Ed è vero. Obama capisce ciò che i leader riluttanti fingono di non vedere, e cioè che il progetto europeo ha bisogno di nuova linfa, altrimenti rischia di finire su un binario morto. E soprattutto rischia di diventare facile preda dei populisti e dei sovranisti. L’unico modo per rispondere all’offensiva non è difendere lo status quo, ma rilanciare l’ideale europeo. Obama lo ha chiaro, chiarissimo. Molto più chiaro di tanti leader continentali, compressi da una visione burocratica. (...). 

Il referendum  
Mentre Obama mi parla, pregusto il momento in cui anche l’Italia finalmente avrà un sistema semplice.
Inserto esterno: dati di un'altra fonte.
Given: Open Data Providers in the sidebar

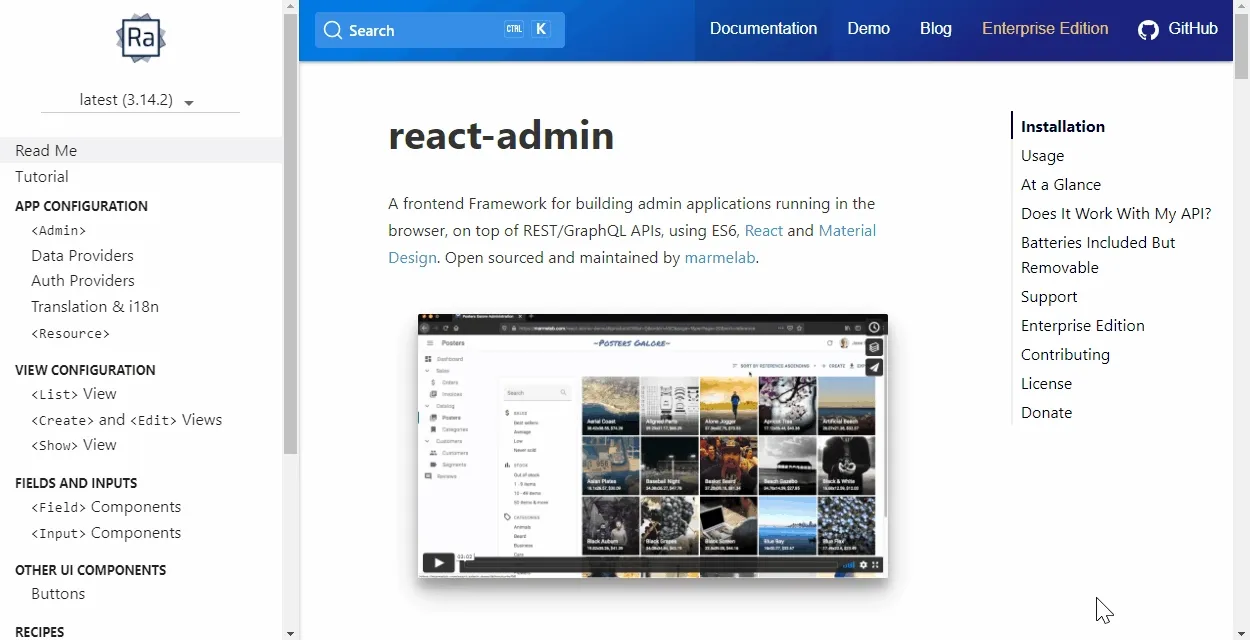Looking at the screenshot, I should coord(82,256).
Basta un Sì al referendum, mi dico. Purtroppo è un Sì che non arriverà mai, e la speranza di conoscere anche in Italia la sera stessa delle elezioni chi governerà il paese andrà a infrangersi contro il risultato negativo del referendum costituzionale. Nei mesi dopo l’esito della consultazione del 4 dicembre in tanti si sono lamentati del rischio palude, dei difetti del proporzionale, della mancata possibilità di avere governi stabili. Ma piangere sul latte versato non serve, non basta. 

La Consulta  
Il destino è non meno beffardo con il presidente Obama. Perché il passaggio di consegne sarà, sì, ordi nato. La telefonata di concessione sarà, sì, effettuata con tutti i crismi. Ma il vincitore sarà Donald Trump, non Hillary Clinton. Nessun errore nei sondaggi: il voto popolare vedrà prevalere la candidata democratica per quasi tre milioni di voti. Ma il voto dei delegati dà un altro responso, facendo passare il voto popolare in secondo piano: sarebbe curioso conoscere la tesi della nostra Corte costituzionale in proposito, vista la giurisprudenza sulle leggi elettorali maturata negli ultimi anni. (...). 

Obama e il clima  
Personalmente, considero straordinariamente positivi i risultati dell’Accordo di Parigi sul clima del 2015, e ho visto con i miei occhi la tenacia di Obama nei confronti di cinesi e indiani, in primis, anche negli ultimi incontri con il primo ministro Narendra Modi direttamente a Parigi. Siglare all’Onu l’accordo sul clima è stata una delle emozioni più grandi della mia esperienza al governo. (...). 
Sicuramente controverso il giudizio sul Mediterraneo del Sud, il Nord Africa. Dall’Egitto alla Libia, molte sono le questioni rimaste aperte. Ma Obama ha avuto il coraggio di ammettere – da presidente ancora in carica, in un’intervista a “The Atlantic”, ed è stata una prima volta – di aver sbagliato in Libia. 

Libia, le colpe italiane  
L’intervento in Libia si è rivelato un dramma totale. Del quale dovrebbero scusarsi in tanti, a cominciare da Cameron e Sarkozy. Le foto dei due leader accerchiati dalla popolazione festante di Bengasi hanno avuto grande risonanza mediatica nei loro paesi, ma non hanno certo aiutato la composizione di un puzzle tribale difficilissimo. Forse anche in Italia è mancato un giudizio critico, e autocritico, sull’atteggiamento del paese e del governo in quel delicato passaggio. Nessuno tra gli autorevolissimi protagonisti istituzionali di quella scelta – a differenza di Obama – ha mai avvertito l’esigenza di una sana autocritica. Stiamo ancora pagando le conseguenze di quella scelta del 2011 in termini di ridimensionamento del nostro ruolo nel Mediterraneo, ma soprattutto di afflusso impressionante di migranti. Migranti che, complice un sistema statuale indebolito, arrivano in Libia da mezzo mondo e da Sabrata tentano l’approdo nel nostro paese, attraversando quel Mediterraneo che è frontiera ma anche collegamento tra Europa e Africa.